Dataset records.
"""

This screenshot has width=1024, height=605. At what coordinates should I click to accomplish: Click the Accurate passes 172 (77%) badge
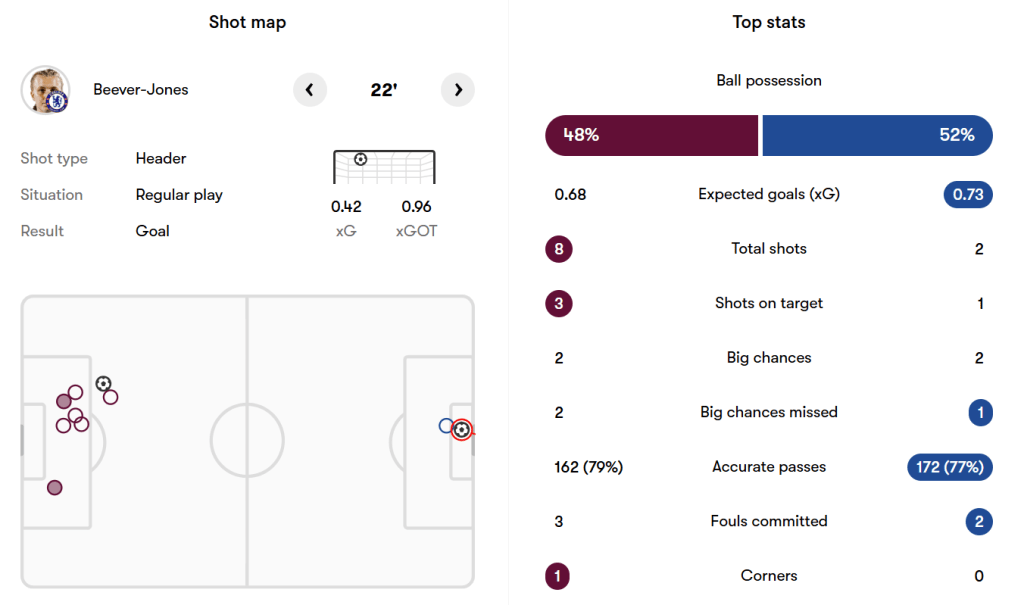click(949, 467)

"""
"""

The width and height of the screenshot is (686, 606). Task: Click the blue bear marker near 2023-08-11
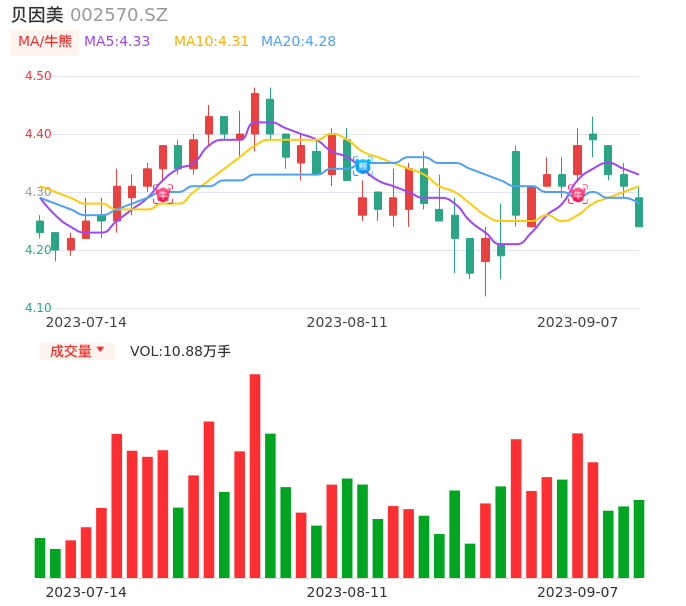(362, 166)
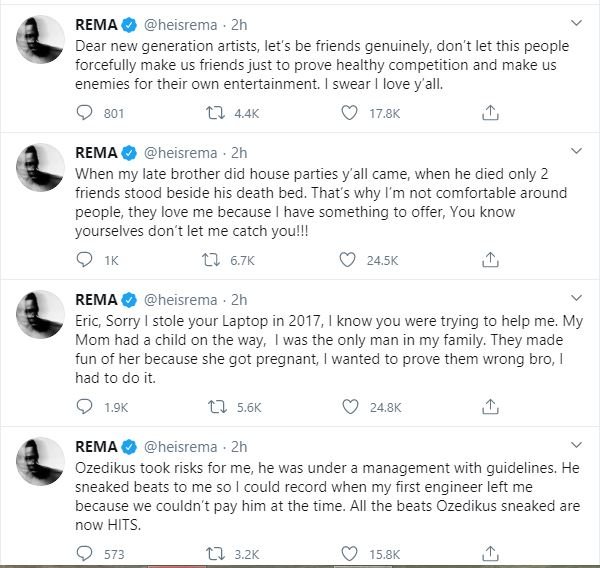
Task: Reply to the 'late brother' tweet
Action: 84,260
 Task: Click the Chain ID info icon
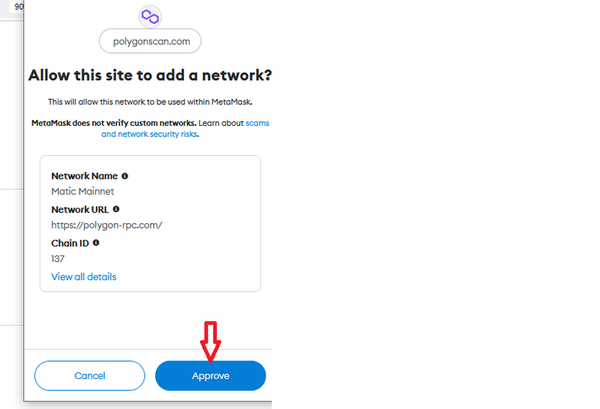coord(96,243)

"""

Prompt. Return the data verbatim, beginning at the line that contains "This screenshot has" and stopping after the line that contains "click(949, 467)". Leave the pictures out.

In response.
This screenshot has width=1024, height=605. At what coordinates should I click to accomplish: Click the Accurate passes 172 (77%) badge
click(949, 467)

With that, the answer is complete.